*EXERCISE TASKS*:
**a)** Answer these questions using the dbt-logbook description:
(i) Which Python versions does the package require?
(ii) Under what license is it released?
(iii) Where does dbt-logbook keep every run?
**b)** Transcribe the stretch of the dbt-logbook description from "# dbt-logbook" through "your dbt project.", word for word.

------ PROVIDED TEXT ------

Metadata-Version: 2.4
Name: dbt-logbook
Version: 0.6.0
Summary: Run history for dbt. Every invocation recorded, nothing overwritten.
Author: Debabrata Saha
License-Expression: Apache-2.0
License-File: LICENSE
Keywords: data engineering,dbt,observability,run history
Requires-Python: >=3.10
Requires-Dist: croniter>=6.2.3
Requires-Dist: fastapi>=0.110
Requires-Dist: mcp>=1.28.1
Requires-Dist: pyyaml>=6.0
Requires-Dist: typer>=0.12
Requires-Dist: uvicorn>=0.29
Description-Content-Type: text/markdown

# dbt-logbook

The self-hosted operations layer for production dbt Core. Keep dbt Core, add
the missing operational layer, stay self-hosted.

At its core: run history. dbt writes `run_results.json` and overwrites it on
the next run; dbt-logbook keeps every run in a local SQLite store and gives you
the views that history makes possible - run timelines, regressions, diffs,
scheduling, CI state, an agent-facing metadata API - with zero configuration
and zero changes to your dbt project.

------ RAW RECORDS ------

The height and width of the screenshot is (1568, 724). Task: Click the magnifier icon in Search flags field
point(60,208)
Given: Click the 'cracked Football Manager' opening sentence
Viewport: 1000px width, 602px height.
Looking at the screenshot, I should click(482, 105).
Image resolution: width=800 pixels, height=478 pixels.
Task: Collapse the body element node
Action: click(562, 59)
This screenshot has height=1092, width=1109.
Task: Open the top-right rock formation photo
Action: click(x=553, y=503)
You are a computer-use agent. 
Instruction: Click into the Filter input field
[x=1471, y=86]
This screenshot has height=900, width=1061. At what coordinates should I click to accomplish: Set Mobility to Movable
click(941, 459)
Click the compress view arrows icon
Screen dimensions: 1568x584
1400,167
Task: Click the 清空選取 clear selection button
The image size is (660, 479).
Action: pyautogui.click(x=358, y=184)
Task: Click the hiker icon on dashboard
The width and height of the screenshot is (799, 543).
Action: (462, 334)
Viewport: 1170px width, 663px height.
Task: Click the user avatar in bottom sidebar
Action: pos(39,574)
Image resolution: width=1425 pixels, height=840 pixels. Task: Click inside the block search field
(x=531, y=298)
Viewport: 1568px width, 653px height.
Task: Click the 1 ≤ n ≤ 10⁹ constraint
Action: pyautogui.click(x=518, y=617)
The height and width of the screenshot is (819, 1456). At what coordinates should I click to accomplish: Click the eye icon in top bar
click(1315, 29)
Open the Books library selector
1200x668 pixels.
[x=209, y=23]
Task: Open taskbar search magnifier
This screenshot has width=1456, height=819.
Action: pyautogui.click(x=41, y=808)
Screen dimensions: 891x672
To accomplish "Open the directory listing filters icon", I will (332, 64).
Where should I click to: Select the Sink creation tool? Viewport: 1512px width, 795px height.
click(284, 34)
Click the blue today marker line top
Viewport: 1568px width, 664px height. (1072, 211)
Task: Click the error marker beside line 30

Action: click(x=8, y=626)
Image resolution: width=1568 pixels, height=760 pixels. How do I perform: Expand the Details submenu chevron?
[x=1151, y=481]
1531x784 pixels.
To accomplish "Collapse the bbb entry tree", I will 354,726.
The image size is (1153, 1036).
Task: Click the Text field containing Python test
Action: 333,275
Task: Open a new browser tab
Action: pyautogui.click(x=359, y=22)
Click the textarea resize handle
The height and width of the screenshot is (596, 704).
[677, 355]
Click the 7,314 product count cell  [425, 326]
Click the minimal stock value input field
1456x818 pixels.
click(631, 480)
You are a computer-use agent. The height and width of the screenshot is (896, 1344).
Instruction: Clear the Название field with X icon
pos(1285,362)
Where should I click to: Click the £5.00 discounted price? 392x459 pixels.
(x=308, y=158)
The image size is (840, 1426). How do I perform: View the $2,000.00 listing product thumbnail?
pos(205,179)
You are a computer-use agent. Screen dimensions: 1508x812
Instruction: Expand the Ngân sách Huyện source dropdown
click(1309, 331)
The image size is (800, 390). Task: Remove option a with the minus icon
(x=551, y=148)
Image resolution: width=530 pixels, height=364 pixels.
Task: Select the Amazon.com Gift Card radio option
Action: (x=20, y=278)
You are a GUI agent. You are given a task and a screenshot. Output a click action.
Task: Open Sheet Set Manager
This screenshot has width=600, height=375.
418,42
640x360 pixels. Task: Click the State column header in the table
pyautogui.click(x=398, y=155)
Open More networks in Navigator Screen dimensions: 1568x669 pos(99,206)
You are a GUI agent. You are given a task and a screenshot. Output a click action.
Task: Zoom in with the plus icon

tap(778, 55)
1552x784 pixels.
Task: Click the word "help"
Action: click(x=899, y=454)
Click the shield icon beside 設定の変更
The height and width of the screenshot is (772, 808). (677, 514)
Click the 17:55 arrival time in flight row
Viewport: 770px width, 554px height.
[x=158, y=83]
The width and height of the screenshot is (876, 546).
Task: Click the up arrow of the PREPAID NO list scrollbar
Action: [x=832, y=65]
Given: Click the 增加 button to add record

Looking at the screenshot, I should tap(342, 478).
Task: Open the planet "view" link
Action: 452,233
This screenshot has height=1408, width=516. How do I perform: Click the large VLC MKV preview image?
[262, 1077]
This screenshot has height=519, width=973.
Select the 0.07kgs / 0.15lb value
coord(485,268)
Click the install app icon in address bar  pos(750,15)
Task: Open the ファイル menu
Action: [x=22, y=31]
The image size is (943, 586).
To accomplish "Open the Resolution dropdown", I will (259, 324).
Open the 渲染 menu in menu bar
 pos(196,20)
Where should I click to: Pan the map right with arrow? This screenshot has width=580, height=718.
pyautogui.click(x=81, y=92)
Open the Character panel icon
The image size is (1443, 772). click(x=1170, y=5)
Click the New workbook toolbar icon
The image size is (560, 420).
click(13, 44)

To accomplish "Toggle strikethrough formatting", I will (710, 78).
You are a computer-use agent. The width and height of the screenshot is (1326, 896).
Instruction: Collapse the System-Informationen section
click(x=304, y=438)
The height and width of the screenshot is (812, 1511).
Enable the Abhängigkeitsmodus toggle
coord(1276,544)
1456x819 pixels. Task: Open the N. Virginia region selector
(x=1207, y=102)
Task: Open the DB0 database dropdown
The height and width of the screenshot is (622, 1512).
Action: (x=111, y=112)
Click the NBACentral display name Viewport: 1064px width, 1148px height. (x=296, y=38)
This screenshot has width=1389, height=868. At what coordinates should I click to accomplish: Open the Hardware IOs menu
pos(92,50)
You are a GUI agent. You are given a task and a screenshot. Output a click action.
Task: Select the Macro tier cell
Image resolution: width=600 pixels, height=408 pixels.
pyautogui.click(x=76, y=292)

------

*ANSWERS FOR THE TASKS*:
**a)**
(i) Python 3.10 or later
(ii) Apache-2.0
(iii) In a local SQLite store

**b)**
# dbt-logbook

The self-hosted operations layer for production dbt Core. Keep dbt Core, add
the missing operational layer, stay self-hosted.

At its core: run history. dbt writes `run_results.json` and overwrites it on
the next run; dbt-logbook keeps every run in a local SQLite store and gives you
the views that history makes possible - run timelines, regressions, diffs,
scheduling, CI state, an agent-facing metadata API - with zero configuration
and zero changes to your dbt project.